Building a Square-Foot Garden
Use pressure-treated wood, cedar, railroad ties, or bricks to create the perimeter of your garden. Make it 4’x6’ or 4’x8’ or whatever size works for your small space. Make sure you can reach the middle of the bed from each side. Build a grid inside the box to create sections that are one square foot each. (Or leave this out and create your grid later with string.)
Lay a fabric weed barrier or several sheets of newspapers at the bottom of the box and then fill the box with good soil or with potting mix. If you did not build solid dividers, now stretch lengths of string across the box edges at one-foot intervals lengthwise and widthwise to create square sections.
Great Vegetables for This Planting Method
This method isn’t great for vegetables that need lots of real estate, like asparagus or vining winter squash. Instead plant things like carrots, zucchini, Asian greens, and radishes. Peas are also suitable for square-foot gardens, as are herbs.
Know the Pitfalls
Square-foot gardening may not be for everyone. There are a few disadvantages of this technique.
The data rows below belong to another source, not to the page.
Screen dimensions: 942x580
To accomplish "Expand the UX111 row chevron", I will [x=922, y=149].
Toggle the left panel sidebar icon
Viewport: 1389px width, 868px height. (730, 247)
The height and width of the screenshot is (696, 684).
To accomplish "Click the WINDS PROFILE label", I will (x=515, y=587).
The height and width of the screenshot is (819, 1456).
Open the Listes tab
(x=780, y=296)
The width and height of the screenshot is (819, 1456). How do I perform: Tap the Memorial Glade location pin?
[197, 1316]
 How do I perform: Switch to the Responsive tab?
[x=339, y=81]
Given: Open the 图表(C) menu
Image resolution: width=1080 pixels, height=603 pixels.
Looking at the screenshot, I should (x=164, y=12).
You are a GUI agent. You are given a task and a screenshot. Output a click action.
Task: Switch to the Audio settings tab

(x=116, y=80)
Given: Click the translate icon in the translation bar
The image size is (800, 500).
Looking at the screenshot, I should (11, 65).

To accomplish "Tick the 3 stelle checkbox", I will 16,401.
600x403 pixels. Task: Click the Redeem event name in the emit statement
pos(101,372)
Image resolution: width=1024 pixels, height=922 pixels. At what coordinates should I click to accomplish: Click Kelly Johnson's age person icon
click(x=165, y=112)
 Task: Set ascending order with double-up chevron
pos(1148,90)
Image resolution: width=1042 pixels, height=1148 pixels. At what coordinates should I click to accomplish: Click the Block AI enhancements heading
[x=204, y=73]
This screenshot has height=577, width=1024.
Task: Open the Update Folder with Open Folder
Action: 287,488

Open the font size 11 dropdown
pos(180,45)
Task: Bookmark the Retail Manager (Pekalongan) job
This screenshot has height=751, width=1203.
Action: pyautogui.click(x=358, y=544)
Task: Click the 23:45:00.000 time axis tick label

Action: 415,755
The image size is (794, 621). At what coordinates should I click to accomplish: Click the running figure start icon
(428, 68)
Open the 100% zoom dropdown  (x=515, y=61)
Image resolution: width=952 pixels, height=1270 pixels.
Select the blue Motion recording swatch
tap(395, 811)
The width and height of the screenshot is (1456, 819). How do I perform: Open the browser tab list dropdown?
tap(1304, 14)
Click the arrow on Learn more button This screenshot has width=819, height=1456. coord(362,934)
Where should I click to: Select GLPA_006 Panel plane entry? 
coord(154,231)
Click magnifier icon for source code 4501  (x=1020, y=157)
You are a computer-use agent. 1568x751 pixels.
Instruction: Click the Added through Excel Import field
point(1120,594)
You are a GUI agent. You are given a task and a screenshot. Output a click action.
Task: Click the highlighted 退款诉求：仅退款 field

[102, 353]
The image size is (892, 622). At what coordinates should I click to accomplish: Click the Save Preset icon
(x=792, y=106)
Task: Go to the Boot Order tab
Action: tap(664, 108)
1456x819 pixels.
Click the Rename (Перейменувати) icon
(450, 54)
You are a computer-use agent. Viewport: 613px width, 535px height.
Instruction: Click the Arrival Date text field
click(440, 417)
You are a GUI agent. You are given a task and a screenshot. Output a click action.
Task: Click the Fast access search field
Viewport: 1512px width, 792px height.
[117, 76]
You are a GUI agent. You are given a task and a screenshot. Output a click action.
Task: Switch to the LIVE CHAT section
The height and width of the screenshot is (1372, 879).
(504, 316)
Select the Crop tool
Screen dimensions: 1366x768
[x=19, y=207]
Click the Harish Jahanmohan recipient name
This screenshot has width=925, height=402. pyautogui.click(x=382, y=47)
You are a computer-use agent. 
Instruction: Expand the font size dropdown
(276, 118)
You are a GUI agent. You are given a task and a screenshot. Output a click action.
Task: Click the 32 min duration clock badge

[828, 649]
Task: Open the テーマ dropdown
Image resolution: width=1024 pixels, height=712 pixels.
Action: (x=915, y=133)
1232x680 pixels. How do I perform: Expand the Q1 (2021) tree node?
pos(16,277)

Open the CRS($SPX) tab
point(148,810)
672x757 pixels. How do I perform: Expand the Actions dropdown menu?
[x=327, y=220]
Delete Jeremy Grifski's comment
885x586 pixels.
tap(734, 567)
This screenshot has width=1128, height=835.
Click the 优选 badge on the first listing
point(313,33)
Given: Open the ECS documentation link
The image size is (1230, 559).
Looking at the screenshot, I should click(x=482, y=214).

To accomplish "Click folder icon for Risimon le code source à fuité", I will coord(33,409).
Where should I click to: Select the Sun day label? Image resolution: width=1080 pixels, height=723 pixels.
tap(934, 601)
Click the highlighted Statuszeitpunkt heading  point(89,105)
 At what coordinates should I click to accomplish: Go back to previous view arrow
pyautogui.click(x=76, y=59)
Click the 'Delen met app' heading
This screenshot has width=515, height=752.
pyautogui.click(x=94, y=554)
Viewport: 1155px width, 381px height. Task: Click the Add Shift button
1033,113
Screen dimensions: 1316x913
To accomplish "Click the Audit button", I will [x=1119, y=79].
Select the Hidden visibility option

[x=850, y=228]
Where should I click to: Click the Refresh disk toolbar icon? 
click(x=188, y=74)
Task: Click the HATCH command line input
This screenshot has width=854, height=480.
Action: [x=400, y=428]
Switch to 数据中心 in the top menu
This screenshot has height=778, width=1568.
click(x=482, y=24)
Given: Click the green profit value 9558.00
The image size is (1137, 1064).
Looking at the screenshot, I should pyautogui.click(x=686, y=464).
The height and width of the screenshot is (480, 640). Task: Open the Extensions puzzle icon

- If you must purchase materials and soil for building and filling the raised bed, the dollars add up.
- Sometimes these raised beds aren’t deep enough for the roots of plants. Consider making the bed edges taller and filling the box with one foot of soil instead of six inches.
- Be prepared to water daily or every couple of days. The shallow soil in the raised bed tends to dry out quickly.
- Square-foot gardens need to be weeded often. Removing weeds when they’re tiny eliminates the mess it makes of a densely planted bed to get an entrenched weed out.
Summing Up
Despite the negatives, a square-foot garden can provide a compact, productive gardening experience for the novice and expert alike.